[Collected data]
--------------------

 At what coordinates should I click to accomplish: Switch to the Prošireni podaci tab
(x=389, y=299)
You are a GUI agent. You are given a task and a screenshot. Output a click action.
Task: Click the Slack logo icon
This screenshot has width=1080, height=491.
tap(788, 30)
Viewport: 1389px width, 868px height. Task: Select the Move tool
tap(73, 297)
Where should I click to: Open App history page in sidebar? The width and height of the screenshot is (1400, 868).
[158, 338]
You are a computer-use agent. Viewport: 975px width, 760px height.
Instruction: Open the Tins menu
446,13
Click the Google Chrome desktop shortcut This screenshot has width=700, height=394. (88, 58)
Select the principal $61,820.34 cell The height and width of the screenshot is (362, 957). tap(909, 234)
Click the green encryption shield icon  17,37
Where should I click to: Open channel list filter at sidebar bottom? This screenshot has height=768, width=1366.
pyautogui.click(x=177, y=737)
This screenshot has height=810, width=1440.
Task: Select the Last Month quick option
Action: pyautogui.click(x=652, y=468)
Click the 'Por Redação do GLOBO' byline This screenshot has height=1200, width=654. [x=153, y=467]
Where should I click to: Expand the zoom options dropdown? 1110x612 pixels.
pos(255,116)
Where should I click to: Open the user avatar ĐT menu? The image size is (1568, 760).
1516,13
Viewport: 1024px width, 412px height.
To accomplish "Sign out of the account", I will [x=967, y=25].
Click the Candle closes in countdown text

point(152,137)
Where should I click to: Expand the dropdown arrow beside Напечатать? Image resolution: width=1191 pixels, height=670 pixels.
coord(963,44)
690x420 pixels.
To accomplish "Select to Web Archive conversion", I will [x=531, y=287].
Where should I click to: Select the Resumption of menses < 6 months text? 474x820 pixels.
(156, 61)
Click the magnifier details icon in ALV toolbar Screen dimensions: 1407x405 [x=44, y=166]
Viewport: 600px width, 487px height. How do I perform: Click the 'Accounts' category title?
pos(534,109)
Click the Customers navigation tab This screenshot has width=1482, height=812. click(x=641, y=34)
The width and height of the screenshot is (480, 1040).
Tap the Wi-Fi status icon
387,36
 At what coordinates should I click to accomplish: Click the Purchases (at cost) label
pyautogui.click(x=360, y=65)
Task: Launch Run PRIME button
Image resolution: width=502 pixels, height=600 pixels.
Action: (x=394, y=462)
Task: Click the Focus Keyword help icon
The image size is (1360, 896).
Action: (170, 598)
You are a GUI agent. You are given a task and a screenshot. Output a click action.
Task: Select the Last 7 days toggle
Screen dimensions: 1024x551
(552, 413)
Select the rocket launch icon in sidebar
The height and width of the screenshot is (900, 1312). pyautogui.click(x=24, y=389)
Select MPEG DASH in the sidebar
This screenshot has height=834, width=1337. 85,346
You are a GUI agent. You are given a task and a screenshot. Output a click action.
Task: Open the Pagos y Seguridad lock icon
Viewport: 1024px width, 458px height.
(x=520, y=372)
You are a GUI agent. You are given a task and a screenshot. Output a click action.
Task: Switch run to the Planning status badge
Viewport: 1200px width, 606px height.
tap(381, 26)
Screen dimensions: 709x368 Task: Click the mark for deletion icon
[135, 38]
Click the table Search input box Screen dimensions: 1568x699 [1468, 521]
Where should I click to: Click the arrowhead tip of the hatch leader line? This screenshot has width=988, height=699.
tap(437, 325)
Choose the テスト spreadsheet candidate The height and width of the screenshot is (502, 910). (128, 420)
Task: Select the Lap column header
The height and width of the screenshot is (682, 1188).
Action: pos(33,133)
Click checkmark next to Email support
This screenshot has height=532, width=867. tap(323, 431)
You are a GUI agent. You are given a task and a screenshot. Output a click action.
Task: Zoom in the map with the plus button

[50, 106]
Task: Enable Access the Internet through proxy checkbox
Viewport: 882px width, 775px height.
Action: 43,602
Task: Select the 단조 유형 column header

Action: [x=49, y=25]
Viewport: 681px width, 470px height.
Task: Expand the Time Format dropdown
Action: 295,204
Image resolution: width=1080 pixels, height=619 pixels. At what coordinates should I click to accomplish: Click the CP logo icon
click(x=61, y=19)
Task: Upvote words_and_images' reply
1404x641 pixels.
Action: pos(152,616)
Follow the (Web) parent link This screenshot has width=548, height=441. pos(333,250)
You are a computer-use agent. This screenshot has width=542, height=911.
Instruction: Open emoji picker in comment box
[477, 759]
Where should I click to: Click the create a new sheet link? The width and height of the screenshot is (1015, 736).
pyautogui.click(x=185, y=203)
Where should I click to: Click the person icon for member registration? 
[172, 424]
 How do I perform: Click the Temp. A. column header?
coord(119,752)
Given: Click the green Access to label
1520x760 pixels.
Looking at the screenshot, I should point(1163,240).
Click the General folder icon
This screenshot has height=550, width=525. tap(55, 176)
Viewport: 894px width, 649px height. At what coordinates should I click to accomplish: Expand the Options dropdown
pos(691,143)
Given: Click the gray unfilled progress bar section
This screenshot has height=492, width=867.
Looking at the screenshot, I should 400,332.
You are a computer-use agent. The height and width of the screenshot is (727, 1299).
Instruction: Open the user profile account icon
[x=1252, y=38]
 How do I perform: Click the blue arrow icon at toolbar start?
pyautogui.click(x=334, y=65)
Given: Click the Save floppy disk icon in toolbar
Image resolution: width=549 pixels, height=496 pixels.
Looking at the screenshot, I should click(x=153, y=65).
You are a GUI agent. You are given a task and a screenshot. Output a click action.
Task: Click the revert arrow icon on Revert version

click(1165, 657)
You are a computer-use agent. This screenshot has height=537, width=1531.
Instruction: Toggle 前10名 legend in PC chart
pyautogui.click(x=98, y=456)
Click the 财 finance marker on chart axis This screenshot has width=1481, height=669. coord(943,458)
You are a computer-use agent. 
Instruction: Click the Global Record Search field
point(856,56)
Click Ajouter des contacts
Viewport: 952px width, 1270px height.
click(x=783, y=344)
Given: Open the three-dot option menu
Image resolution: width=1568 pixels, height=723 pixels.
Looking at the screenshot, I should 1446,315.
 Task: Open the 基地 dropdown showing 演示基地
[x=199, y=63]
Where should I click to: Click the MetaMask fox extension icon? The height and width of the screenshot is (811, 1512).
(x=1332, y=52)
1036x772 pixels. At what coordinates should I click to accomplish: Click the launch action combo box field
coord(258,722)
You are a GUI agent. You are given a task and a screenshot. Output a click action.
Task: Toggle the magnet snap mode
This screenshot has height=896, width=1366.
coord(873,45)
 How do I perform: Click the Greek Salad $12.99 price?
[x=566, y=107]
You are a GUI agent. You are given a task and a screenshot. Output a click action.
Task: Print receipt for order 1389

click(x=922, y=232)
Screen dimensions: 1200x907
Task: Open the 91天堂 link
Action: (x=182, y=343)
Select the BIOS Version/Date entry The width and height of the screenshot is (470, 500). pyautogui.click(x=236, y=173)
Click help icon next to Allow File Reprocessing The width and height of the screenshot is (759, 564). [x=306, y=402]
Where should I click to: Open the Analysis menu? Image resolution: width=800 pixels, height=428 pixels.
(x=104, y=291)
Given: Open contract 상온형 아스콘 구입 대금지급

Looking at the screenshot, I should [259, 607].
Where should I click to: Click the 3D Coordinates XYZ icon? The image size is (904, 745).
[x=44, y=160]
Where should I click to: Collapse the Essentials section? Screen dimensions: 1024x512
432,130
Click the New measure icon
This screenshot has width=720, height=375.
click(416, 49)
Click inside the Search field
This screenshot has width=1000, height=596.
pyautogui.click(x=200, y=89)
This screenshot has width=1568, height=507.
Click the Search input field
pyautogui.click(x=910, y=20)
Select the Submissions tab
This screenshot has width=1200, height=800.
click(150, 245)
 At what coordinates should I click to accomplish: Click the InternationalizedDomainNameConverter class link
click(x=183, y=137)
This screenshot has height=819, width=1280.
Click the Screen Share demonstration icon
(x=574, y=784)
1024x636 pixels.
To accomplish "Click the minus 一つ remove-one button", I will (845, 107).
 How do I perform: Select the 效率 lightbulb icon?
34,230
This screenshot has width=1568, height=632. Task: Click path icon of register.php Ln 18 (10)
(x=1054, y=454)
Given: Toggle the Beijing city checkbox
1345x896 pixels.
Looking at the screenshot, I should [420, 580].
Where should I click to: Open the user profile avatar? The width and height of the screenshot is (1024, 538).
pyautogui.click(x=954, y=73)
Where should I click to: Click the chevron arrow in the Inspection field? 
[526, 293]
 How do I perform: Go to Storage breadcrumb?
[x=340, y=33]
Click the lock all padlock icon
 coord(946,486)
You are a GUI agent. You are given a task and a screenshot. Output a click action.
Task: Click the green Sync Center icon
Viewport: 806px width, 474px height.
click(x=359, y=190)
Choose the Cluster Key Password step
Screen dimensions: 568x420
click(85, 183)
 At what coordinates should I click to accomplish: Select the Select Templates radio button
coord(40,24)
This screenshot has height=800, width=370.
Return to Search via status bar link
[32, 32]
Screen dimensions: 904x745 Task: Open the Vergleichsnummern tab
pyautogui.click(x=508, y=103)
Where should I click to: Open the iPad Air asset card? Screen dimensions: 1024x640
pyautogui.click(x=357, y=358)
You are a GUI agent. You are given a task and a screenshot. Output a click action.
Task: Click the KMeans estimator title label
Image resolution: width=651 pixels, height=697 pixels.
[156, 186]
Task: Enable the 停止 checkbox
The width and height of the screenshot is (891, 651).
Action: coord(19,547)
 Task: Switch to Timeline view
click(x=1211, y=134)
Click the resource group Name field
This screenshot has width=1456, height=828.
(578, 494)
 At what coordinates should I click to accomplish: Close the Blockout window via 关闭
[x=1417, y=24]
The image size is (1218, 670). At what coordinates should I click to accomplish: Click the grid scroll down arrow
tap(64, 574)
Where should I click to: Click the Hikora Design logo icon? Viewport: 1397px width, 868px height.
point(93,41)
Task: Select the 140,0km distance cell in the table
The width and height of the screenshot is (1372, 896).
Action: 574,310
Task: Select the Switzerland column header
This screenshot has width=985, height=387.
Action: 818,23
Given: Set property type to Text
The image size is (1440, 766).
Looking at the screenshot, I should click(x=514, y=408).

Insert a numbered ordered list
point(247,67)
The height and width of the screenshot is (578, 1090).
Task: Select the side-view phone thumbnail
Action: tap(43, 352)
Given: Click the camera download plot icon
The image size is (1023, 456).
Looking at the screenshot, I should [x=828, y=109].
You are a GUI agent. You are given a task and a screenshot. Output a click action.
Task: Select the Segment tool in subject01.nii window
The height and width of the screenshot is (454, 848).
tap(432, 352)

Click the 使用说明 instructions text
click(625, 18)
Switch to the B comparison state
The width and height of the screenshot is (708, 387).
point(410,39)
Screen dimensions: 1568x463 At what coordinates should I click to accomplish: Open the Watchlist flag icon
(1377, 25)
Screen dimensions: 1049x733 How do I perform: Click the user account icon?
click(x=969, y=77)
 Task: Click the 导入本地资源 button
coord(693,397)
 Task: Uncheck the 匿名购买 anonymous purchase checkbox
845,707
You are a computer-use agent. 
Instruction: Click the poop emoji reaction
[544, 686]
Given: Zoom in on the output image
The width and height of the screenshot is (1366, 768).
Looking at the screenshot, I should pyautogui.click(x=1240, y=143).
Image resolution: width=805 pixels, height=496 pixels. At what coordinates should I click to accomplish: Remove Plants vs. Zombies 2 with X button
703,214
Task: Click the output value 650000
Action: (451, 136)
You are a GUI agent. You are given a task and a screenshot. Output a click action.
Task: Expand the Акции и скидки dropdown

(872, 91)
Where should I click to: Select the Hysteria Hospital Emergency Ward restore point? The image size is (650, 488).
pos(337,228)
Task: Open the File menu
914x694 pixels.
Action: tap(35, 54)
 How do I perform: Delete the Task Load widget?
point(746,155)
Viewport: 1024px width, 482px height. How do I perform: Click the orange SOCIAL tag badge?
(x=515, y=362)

--------------------

EXERCISE =
Check each line of the records for "cell" and copy the ones that contain it.

ANSWER BOX =
Select the principal $61,820.34 cell The height and width of the screenshot is (362, 957). tap(909, 234)
Task: Select the 140,0km distance cell in the table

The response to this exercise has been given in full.